Dans les Drom, l'abstention a également progressé par rapport à 2017. Elle s'est élevée à 65,20 % en Nouvelle-Calédonie et n'est restée en-dessous de la barre des 50 % qu'à Wallis-et-Futuna (38,62 %), La Réunion (40,61 %) et Saint-Pierre-et-Miquelon (42,91 %). Dans tous les cas, l'abstention a été largement plus importante que dans l'ensemble du pays, où elle se situe autour de 28 %.
Pourtant, en Guadeloupe, en Martinique et en Guyane, les électeurs se sont plus déplacés dans les bureaux de vote qu'au premier tour. Pour le politologue Martial Foucault, il s'agit bien d'électeurs "qui se sont déplacés et n'ont pas voulu voter Emmanuel Macron". Aux Antilles, "le sentiment anti-Macron est d'une puissance considérable", explique-t-il. Martial Foucault poursuit : "Le vote Le Pen est quand même un vote par défaut avant tout, pas un vote d'adhésion au programme de Marine Le Pen."
Dans ces trois derniers départements, Jean-Luc Mélenchon s'était classé de loin en tête au premier tour il y a deux semaines. En dépit de la consigne "pas un vote à Marine Le Pen" du chef des insoumis, la candidate d'extrême droite a quand même glané nombre de voix.
"Colère sanitaire" et "colère sociale" contre Emmanuel Macron
À partir de la fin de l'année 2021, la Guadeloupe et la Martinique ont été secouées pendant plusieurs mois par une violente contestation de la vaccination anti-Covid qui a tourné à la crise sociale, poussant le gouvernement à envoyer des renforts de forces de l'ordre. L'étincelle des violences avait été déclenchée en Guadeloupe en novembre par l'entrée en vigueur de l'obligation faite aux soignants et pompiers de se faire vacciner contre le Covid-19.
Les confidences de Georges, 82 ans, dans un bureau de vote de Baie-Mahault, en Guadeloupe, illustrent ce ressentiment contre Emmanuel Macron. Ce retraité de la Poste revendique un "vote de contestation" : "Quand on s'autorise le droit de bafouer la liberté, d'empêcher les gens de parler, d'envoyer le GIGN 'massacrer' une population, ça ne va pas. Si on ne peut pas profiter de la liberté et de la fraternité française, ça n'est pas la peine."

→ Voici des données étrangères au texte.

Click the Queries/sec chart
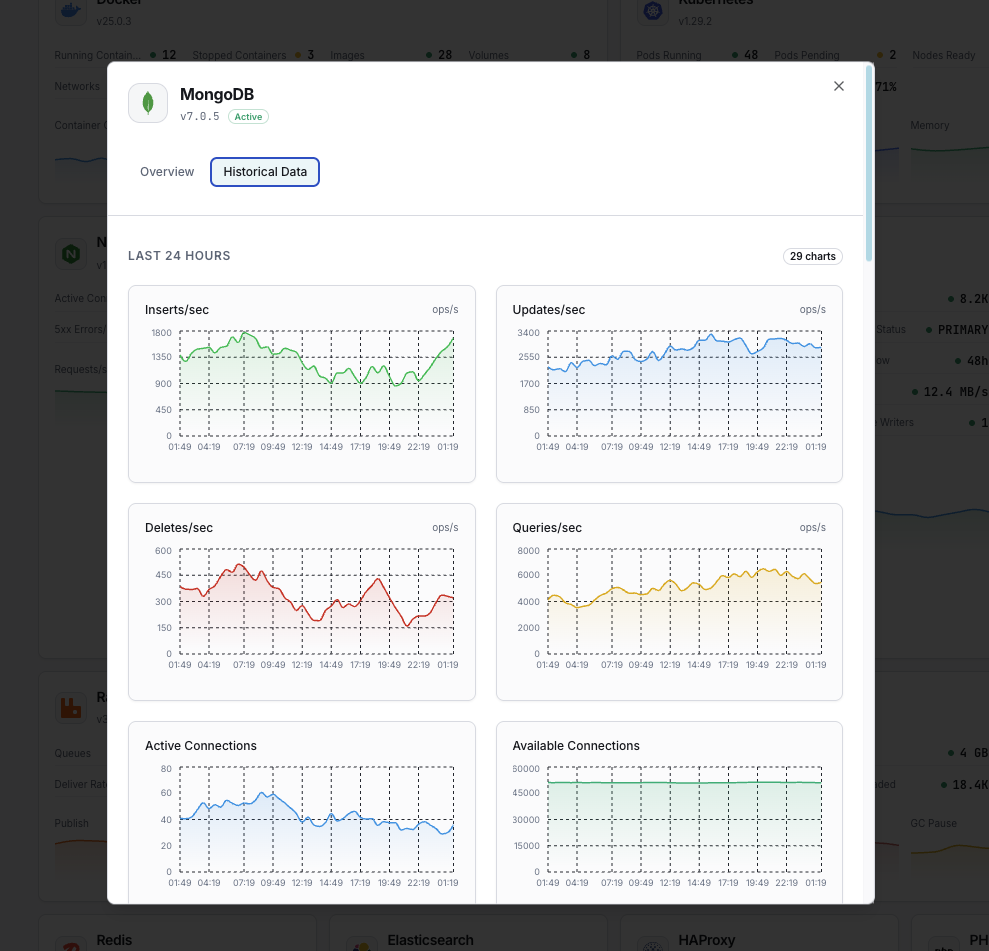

Martial Foucault fait une "distinction" entre la "colère sanitaire" qui a animé les Antilles et "une colère sociale à La Réunion, qui est la suite du mouvement des Gilets jaunes" lancé en 2018. L'île de La Réunion est le territoire ultramarin "le plus puissamment touché en terme de mobilisation chez les jeunes", décrypte le politologue. Mayotte est également un cas particulier. Dans ce département marqué par l'insécurité et l'immigration clandestine, le vote Marine Le Pen progresse depuis plusieurs années, à la présidentielle comme aux européennes.

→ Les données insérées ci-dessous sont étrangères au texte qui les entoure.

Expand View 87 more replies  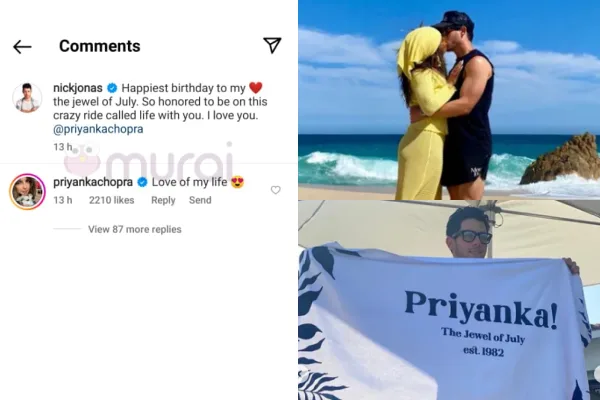pyautogui.click(x=135, y=229)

L'Outre-mer représente un nouveau vivier de voix pour le Rassemblement national. En 2002, lorsque le parti, alors encore nommé Front national et mené par Jean-Marie Le Pen, avait accédé au second tour pour la première fois de son histoire, il n'avait pas séduit. Face à Jacques Chirac, le "Menhir" n'avait recueilli qu'entre 3,85 % (en Martinique) et 19,58 % (en Nouvelle-Calédonie) des suffrages. Vingt ans plus tard, sa fille Marine y signe des scores historiques.